Aim of the task:
Scan the entries for the word "computer". Every line that has it should be copied.

Task inputs:
▼▼▼
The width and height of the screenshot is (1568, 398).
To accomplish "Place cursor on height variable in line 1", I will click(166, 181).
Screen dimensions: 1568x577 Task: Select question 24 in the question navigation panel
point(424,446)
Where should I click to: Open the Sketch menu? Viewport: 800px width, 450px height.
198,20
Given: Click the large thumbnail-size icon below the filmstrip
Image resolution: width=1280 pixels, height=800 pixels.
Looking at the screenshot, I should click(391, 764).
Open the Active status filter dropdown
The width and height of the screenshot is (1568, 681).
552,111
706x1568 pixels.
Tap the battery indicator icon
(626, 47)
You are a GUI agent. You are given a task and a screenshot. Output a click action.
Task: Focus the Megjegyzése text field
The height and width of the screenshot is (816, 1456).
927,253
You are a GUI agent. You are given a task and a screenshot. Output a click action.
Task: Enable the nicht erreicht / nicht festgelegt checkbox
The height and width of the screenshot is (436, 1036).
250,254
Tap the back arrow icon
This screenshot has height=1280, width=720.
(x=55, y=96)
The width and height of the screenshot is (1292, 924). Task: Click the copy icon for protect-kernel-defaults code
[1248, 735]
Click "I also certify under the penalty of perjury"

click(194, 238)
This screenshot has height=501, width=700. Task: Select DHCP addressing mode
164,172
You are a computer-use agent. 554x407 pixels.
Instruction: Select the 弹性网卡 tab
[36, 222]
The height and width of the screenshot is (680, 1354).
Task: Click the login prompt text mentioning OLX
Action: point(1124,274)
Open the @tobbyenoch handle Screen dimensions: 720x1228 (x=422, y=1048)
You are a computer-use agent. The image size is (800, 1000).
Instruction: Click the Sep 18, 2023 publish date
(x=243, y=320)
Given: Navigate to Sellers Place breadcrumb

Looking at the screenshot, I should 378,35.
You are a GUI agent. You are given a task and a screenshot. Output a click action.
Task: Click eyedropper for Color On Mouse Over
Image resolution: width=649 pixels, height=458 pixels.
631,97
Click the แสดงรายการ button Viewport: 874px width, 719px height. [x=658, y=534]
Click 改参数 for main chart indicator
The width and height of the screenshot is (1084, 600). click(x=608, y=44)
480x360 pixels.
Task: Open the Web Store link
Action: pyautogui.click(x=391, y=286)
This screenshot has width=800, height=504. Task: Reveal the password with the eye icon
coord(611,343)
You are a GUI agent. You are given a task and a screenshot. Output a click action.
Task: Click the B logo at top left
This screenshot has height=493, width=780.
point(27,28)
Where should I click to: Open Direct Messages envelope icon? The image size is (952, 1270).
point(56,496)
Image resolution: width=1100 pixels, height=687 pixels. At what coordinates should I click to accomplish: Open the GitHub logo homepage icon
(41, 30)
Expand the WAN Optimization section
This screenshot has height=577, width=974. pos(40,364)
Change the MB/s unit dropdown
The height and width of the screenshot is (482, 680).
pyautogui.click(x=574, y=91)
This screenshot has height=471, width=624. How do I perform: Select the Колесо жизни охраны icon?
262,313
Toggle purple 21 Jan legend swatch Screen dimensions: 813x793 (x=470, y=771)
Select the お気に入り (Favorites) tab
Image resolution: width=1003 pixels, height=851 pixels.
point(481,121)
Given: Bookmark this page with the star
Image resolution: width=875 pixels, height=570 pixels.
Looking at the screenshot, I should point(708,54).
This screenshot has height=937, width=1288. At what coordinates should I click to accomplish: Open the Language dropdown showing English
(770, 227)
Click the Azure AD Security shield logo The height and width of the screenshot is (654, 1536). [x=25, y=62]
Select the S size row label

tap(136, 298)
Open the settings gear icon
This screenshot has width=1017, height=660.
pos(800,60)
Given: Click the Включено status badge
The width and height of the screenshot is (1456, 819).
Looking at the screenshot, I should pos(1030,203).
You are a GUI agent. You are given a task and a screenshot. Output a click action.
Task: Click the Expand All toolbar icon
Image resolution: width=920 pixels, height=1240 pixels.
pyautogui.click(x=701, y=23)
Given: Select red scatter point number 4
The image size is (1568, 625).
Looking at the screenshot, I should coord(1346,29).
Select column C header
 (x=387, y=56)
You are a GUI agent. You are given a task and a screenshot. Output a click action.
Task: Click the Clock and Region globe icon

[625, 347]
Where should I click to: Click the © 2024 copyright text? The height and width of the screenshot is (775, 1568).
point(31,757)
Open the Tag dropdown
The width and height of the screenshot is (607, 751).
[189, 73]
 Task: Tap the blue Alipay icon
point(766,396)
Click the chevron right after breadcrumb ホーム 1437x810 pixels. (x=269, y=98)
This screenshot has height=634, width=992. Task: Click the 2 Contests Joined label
▲▲▲
Problem solution:
You are a computer-use agent. 554x407 pixels.
You are a computer-use agent. The image size is (800, 1000).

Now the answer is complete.